Daily photo by Gary Cosby Jr.|
Colton Sandlin, 7, plays a handheld video game as he waits for his mother Sandra to sign up for a reserved campsite at Point Mallard Campgrounds on Wednesday.
Constraints at Point Mallard camp
Site seekers turned away
after 75 reservations filled
By Chris Paschenko
firstname.lastname@example.org · 340-2442
A line for campground reservations started about 4 a.m.
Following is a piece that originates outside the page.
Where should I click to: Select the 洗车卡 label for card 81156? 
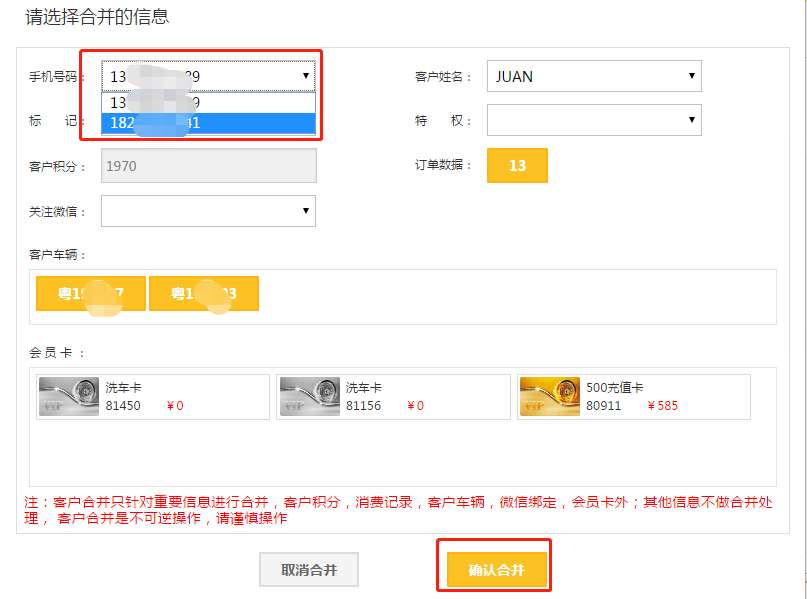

Wednesday, as bundled patrons queued at Point Mallard Park to secure sites for the Alabama Jubilee Hot-Air Balloon Classic and Spirit of America Festival.
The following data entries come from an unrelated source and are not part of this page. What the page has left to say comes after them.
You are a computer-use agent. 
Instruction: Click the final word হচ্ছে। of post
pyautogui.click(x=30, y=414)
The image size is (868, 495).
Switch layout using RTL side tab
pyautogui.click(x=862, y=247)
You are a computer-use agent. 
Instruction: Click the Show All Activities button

Some braved the cold weather by huddling near propane heaters, while others went home empty-handed when park officials announced they were booking only 75 reservations for the Memorial Day and July 4 events.
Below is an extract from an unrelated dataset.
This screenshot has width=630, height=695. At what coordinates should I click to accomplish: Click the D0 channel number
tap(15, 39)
Campground maintenance worker Scott Jones said the remaining 135 sites with electrical and water hookups, and possible overflow sites, would be available on a first-come, first-serve basis.
“There’s got to be a better way,” said Hartselle resident Harry Puckett, who left campground headquarters about 11:30 a.m. with his wife Margaret and their reservation. “We were here four hours and 15 minutes. We were No. 57, so a lot were here before 6 a.m.”
Maurice Gautreau of Flint said he waited in the line, which grew about 90 people deep, about six hours for his reservation. He questioned a policy that turns reservation seekers away when spots are available.
“Some people took off work to get down here,” he said. “When a man gets up early to get in line, and there’s not a spot, and then to let somebody else get the spot? It ain’t right.”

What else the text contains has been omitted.